Die Tannfelder Rockenstum feiert ihr zehnjähriges Bestehen. Wie früher wird auf dem Land gesungen und getanzt. Ludwig Töpfer erinnert sich an die Zeit, als sich die Jugend im heimischen Wohnzimmer traf. Heute sorgt er im Wirtshaus für Stimmung.

Was waren das für Zeiten! Eine Disco gab es nicht, und in die Stadt, wo was los war, ist die Jugend, die auf dem flachen Land gelebt hat, nicht gekommen. "Langweilig war es uns trotzdem nicht", sagt Ludwig Töpfer, der aus Tannfeld stammt. Dort ging, auch wenn die Jugend ohne Fortbewegungsmittel im Dorf quasi fest saß, Mitte des 20. Jahrhunderts die Post ab. Nicht in einer Kneipe, sondern im heimischen Wohnzimmer wurde gefeiert. "Rockenstum" hieß der Treff. Die Mädchen strickten und häkelten.
"Und wenn bei Dunkelheit die Buben kamen, dann wurde bis spät in die Nacht gesungen und getanzt", erinnert sich Liesel Denk, die gerne an die Abende zurückdenkt, "die für uns Junge auf dem Dorf eine herrliche Sache waren".
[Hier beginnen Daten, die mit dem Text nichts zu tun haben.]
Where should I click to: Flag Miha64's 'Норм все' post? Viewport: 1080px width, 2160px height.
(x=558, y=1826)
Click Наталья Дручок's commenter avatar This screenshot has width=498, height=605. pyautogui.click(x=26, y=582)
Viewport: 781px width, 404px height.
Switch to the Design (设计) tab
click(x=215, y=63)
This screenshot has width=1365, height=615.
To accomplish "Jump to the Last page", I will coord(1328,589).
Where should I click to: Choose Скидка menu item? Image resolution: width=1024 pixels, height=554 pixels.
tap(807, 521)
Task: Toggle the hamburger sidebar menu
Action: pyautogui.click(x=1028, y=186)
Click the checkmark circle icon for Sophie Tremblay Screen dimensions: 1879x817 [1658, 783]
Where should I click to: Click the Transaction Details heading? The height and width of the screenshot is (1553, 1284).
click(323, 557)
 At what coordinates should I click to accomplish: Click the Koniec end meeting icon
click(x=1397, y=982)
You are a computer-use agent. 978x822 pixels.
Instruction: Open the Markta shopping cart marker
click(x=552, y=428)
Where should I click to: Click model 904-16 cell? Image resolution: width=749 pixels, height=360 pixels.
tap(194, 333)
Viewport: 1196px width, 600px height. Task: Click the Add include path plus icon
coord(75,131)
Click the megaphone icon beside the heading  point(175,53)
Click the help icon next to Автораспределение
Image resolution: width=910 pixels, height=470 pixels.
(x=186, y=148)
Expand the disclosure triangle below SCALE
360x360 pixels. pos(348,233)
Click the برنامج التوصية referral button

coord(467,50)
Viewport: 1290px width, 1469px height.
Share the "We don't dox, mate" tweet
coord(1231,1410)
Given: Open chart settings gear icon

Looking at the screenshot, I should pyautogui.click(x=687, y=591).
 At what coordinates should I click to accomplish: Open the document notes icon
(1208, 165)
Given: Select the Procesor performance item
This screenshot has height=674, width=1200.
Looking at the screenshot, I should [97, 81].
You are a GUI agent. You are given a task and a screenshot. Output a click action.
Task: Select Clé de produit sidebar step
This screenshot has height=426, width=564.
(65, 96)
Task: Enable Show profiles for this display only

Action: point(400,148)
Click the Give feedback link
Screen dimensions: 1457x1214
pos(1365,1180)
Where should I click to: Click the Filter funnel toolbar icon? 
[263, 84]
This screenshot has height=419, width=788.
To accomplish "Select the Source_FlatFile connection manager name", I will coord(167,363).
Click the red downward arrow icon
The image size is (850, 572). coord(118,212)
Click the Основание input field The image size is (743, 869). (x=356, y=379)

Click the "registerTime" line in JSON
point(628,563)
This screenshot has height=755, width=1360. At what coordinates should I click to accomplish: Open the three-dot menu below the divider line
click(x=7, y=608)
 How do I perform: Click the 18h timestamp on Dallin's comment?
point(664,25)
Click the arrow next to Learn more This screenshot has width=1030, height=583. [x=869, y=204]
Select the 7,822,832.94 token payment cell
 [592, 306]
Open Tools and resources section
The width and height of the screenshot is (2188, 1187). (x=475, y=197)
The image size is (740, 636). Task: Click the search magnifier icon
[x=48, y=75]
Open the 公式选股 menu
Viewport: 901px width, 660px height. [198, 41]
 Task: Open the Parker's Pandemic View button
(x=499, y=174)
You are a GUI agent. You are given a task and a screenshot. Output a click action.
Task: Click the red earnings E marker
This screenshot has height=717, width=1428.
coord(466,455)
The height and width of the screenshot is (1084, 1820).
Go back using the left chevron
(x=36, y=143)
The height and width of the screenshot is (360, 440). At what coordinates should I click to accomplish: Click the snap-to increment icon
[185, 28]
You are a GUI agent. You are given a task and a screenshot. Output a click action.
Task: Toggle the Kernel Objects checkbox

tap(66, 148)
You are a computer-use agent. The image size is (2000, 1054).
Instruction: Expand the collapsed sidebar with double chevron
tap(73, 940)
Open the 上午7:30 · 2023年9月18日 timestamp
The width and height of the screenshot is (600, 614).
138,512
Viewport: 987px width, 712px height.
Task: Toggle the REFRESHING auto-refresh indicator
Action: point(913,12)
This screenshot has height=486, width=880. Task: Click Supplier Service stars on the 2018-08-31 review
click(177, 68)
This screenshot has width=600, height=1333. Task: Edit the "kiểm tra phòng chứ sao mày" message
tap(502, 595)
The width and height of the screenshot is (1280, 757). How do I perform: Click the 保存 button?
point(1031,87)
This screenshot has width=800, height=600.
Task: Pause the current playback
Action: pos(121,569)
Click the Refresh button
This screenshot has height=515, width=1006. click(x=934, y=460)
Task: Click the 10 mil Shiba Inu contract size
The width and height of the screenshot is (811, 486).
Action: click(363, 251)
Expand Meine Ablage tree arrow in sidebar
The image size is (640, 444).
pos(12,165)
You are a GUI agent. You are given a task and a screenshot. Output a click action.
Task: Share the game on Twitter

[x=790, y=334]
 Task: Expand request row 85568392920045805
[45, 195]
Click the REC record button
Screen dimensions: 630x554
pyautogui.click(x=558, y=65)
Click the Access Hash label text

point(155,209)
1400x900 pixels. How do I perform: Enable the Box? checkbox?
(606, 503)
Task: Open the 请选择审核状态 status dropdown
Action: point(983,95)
Der Treffpunkt der Dorfschönen

Was Rockenstum bedeutet, erläutert Ludwig Töpfer.
"Das war der Treffpunkt der Dorfschönen, den wir so genannt haben. Der Rocken ist ein Teil des Spinnrades, an dem der Hanfknäuel hing, der mit dem Spinnrad zum Zwirn gesponnen wurde." Der heute 80-Jährige hat damals im Wohnzimmer der feschen Tannfelder Madla ("Wir haben uns Woche für Woche bei einer anderen getroffen") Schifferklavier gespielt, der inzwischen verstorbene Otto Herold ihn auf der Konzertina begleitet.
"Wir haben richtig Stimmung gemacht", sagt Töpfer, der den Brauch, der in den fünfziger Jahren ein Ende gefunden hatte, wieder hat aufleben lassen. Nicht im Wohnzimmer, sondern in der Wirtsstube von Karl Passing trifft man sich seit 2002. Gefeiert wird auch nicht von Jugendlichen, sondern von meist über 50 Senioren, die mitunter sogar eine weite Anreise in Kauf nehmen, um die einzigarti ge Veranstaltung zu besuchen.

Wie Ingrid Dörfler aus Ramsenthal, die mit ihrem Mann Dauergast in Tannfeld ist. Sie singt lautstark mit, wenn Ludwig Töpfer auf der Quetschen einen Schlager anstimmt - und häkelt dabei, ganz wie es der alte Rockenstum-Brauch will.

"Da ist für jeden was dabei"

Immer am ersten Montag eines Monats kommt die lustige Runde zusammen. "Zehn Mal im Jahr. Nur im August und September machen wir eine Sommerpause", sagt Ludwig Töpfer, der an dem Nachmittag so manchen Schwank zum Besten gibt, mit dem Schifferklavier das Oberfrankenlied ebenso anstimmt wie den "Schneewalzer" oder Drafi Deutschers "Marmor, Stein und Eisen bricht".
"Da ist für jeden was dabei", sagt der 80-Jährige, der von Peter Birk auf der Gitarre und Manfred Schill auf der Konzertina begleitet wird. Dass der eine oder andere Ohrwurm von früher wie "Ich tanze mit Dir in den Himmel hinein" zu hören ist, freut Gunda Sieber (77). Und auch Liesel Denk, die Ludwig Töpfer dankbar ist, dass er früher was für die Jugend auf dem Dorf auf die Beine gestellt hat und heute die Tannfelder Senioren unterhält.

Sie ärgert sich

"Die Rockenstum ist für uns eine willkommene Abwechslung", sagt die 80-Jährige, die sich nur über eines ärgert: dass nur einmal im Monat in der Wirtsstube gefeiert wird.